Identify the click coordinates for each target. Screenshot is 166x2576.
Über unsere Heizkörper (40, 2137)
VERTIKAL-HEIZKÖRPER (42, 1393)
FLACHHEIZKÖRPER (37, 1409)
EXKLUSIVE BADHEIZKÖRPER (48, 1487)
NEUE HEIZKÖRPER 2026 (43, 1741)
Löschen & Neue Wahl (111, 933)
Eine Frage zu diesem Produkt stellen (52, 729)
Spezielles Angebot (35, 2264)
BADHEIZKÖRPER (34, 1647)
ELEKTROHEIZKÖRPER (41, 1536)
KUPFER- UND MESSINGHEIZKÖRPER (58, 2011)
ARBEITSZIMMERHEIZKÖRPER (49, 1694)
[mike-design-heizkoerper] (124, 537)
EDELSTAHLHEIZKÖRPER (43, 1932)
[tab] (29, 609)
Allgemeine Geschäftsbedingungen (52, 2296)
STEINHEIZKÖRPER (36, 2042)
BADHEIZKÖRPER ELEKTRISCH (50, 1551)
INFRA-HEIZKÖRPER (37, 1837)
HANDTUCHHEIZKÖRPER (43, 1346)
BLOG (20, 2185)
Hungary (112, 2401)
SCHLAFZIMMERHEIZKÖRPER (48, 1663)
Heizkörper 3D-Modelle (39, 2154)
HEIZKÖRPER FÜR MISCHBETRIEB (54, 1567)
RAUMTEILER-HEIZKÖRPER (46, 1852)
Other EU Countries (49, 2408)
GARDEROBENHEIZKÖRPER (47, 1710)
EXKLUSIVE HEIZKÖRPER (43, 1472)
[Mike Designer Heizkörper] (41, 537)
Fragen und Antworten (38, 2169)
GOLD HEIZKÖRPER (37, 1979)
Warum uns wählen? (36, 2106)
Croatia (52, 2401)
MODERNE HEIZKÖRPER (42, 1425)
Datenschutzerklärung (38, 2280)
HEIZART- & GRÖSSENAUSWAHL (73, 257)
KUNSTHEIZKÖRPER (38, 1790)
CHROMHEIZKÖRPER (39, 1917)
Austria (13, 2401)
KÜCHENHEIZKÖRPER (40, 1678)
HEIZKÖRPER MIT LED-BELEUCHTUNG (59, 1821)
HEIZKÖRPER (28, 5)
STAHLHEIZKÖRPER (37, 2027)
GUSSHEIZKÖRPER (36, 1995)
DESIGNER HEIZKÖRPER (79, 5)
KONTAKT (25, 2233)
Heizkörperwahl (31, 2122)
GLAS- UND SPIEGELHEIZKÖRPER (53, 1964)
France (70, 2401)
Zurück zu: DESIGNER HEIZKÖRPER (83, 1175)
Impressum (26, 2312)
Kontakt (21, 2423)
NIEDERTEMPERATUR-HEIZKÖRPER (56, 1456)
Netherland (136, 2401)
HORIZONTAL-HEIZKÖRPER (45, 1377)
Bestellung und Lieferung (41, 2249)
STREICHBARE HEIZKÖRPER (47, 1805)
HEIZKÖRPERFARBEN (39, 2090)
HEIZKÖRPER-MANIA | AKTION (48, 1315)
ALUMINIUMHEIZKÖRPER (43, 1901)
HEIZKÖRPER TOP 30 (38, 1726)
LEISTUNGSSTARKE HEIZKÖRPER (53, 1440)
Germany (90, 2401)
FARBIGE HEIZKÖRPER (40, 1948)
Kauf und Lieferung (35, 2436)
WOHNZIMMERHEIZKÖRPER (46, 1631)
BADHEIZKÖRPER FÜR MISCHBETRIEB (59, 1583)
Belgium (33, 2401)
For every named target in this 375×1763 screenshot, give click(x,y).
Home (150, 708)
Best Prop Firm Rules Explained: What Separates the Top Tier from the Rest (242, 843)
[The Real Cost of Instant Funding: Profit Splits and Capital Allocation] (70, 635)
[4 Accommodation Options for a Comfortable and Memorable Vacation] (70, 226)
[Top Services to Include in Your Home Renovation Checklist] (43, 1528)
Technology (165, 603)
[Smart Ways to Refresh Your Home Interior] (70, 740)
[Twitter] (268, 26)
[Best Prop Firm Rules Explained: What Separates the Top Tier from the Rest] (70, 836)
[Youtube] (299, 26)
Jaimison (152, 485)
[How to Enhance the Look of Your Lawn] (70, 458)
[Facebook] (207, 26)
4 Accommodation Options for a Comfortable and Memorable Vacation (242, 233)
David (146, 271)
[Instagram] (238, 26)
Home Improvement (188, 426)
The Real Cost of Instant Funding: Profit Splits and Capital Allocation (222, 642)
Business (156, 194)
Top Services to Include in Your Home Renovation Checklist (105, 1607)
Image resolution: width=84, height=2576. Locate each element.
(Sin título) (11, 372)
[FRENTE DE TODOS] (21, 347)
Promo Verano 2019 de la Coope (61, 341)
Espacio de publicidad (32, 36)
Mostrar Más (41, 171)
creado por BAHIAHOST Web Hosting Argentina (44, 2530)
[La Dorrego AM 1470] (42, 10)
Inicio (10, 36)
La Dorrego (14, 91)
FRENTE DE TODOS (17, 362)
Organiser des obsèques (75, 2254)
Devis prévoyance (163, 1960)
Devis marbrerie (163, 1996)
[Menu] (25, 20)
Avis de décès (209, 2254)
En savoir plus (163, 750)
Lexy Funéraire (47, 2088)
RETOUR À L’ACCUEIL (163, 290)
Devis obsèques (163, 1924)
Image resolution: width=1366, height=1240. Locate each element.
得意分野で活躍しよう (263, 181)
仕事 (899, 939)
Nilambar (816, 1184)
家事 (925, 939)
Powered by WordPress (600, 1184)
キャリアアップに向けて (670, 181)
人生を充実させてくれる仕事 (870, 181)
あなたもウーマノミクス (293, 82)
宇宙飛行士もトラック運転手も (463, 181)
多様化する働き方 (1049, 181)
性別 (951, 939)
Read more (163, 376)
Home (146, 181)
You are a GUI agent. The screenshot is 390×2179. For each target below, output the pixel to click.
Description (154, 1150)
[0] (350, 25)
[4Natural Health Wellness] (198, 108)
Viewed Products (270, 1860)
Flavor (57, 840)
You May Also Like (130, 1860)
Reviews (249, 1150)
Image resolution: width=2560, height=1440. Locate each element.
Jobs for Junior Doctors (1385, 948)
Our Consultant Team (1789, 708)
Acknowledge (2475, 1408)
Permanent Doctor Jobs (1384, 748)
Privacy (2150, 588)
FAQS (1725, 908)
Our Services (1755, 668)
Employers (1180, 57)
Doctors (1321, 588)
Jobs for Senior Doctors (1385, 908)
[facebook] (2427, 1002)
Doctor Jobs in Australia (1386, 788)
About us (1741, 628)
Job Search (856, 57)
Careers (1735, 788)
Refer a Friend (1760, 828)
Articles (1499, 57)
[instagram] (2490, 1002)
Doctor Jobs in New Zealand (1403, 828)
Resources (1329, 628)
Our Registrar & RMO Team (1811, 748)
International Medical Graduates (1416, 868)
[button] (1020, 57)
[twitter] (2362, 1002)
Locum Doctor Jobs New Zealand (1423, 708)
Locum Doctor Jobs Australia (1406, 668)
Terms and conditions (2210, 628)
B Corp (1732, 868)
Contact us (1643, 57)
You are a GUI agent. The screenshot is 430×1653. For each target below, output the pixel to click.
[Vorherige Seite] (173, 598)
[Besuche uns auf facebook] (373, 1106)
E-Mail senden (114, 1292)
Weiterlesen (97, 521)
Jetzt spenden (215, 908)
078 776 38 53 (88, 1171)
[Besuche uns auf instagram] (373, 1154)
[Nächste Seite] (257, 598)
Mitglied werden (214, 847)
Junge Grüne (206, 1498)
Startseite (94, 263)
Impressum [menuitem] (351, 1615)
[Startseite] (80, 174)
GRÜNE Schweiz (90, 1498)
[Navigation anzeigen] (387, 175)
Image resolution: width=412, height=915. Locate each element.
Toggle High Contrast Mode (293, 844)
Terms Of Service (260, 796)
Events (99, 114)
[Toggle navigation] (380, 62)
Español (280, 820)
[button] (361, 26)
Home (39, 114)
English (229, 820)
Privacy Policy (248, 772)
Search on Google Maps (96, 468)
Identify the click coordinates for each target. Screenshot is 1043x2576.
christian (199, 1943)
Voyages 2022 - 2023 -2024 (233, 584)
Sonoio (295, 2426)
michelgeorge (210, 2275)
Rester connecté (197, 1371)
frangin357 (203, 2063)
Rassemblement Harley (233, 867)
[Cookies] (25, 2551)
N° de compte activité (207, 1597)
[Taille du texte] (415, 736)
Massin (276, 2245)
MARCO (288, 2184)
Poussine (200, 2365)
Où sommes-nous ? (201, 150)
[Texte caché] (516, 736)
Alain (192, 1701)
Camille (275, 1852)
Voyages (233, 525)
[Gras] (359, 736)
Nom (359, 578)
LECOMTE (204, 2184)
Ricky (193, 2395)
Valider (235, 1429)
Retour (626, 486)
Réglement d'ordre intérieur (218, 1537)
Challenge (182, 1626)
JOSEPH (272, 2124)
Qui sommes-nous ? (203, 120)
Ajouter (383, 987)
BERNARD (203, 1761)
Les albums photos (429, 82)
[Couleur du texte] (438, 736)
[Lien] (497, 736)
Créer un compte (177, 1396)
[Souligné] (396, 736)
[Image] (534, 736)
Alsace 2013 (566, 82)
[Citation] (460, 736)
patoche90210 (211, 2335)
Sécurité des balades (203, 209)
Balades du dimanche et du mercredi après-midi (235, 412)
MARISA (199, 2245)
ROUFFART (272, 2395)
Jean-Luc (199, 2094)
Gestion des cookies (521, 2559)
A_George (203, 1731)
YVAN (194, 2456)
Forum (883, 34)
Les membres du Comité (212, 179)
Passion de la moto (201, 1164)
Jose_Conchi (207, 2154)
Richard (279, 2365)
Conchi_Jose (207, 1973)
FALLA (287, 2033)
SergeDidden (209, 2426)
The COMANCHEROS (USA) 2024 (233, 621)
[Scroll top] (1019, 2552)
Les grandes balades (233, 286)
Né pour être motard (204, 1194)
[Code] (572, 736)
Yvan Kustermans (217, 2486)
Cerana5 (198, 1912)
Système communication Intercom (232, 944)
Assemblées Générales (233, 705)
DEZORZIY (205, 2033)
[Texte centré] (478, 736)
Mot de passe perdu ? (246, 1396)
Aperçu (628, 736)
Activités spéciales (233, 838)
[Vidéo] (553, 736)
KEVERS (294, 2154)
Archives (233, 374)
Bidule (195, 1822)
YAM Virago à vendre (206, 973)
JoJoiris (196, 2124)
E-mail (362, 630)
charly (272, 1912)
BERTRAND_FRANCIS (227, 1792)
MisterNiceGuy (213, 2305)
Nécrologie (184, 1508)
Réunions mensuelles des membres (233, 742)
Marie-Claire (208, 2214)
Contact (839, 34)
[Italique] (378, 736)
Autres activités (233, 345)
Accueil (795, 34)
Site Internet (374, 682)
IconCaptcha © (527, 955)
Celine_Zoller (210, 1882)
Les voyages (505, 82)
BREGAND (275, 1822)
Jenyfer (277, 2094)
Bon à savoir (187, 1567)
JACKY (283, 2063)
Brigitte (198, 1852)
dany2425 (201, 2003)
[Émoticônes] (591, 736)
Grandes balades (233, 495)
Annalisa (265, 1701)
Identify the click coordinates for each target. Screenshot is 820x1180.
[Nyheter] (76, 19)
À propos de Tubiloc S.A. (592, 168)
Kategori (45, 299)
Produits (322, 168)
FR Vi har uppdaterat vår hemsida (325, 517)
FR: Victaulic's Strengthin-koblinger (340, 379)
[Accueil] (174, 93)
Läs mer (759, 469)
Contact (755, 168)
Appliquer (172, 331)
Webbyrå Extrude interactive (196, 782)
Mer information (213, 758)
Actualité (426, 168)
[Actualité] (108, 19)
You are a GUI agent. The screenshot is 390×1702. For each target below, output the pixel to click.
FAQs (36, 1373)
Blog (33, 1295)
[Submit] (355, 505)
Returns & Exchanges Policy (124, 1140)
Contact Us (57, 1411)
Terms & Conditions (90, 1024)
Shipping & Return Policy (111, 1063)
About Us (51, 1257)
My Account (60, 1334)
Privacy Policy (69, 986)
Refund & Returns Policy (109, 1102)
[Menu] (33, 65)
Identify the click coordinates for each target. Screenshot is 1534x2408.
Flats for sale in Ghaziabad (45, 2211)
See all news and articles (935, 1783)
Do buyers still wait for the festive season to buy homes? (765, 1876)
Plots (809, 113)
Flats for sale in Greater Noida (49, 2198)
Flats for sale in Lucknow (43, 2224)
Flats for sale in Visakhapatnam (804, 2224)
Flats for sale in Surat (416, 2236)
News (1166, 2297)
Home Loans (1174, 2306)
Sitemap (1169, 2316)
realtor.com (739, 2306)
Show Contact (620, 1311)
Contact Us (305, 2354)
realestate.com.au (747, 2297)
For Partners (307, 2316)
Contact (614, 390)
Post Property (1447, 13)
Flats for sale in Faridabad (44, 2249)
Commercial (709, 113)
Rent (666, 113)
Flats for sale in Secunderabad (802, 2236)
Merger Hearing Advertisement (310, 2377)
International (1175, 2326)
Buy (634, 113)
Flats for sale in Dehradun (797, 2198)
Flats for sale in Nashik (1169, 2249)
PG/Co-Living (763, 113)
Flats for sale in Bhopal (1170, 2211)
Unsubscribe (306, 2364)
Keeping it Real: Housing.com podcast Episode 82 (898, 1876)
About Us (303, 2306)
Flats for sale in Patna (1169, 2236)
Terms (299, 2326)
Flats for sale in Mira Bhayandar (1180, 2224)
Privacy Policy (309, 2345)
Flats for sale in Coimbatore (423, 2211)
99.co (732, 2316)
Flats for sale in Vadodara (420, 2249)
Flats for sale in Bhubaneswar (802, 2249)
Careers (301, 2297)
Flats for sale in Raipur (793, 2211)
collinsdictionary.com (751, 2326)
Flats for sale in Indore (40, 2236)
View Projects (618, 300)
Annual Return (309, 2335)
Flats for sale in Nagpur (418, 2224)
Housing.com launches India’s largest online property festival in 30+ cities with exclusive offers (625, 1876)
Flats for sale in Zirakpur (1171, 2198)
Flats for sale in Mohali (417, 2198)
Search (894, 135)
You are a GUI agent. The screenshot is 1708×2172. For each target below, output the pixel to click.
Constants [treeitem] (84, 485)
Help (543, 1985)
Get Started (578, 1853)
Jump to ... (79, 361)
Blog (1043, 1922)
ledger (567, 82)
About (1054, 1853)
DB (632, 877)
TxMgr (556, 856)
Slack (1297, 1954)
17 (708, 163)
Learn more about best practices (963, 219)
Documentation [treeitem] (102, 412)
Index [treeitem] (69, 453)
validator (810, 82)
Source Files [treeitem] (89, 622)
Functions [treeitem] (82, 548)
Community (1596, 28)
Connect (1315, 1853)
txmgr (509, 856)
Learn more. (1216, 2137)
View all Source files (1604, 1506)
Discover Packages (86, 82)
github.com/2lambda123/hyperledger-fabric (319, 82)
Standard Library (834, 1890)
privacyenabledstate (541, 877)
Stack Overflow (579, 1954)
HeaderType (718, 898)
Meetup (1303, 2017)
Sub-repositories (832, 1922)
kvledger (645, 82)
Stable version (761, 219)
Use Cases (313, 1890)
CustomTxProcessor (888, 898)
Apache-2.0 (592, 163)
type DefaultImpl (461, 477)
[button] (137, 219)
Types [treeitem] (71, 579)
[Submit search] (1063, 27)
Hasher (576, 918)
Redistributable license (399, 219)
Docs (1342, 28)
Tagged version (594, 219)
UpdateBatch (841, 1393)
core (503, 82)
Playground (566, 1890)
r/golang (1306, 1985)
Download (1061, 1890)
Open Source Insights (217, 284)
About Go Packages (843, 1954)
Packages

━━━━━━━━━━━━━━━━

:: WORK INSTRUCTIONS ::
Scan the listing above for the line that has "Rent (666, 113)", then copy exactly from that line through the line that has "Annual Return (309, 2335)".

:: YOUR SOLUTION ::
Rent (666, 113)
Flats for sale in Secunderabad (802, 2236)
Merger Hearing Advertisement (310, 2377)
International (1175, 2326)
Buy (634, 113)
Flats for sale in Dehradun (797, 2198)
Flats for sale in Nashik (1169, 2249)
PG/Co-Living (763, 113)
Flats for sale in Bhopal (1170, 2211)
Unsubscribe (306, 2364)
Keeping it Real: Housing.com podcast Episode 82 (898, 1876)
About Us (303, 2306)
Flats for sale in Patna (1169, 2236)
Terms (299, 2326)
Flats for sale in Mira Bhayandar (1180, 2224)
Privacy Policy (309, 2345)
Flats for sale in Coimbatore (423, 2211)
99.co (732, 2316)
Flats for sale in Vadodara (420, 2249)
Flats for sale in Bhubaneswar (802, 2249)
Careers (301, 2297)
Flats for sale in Raipur (793, 2211)
collinsdictionary.com (751, 2326)
Flats for sale in Indore (40, 2236)
View Projects (618, 300)
Annual Return (309, 2335)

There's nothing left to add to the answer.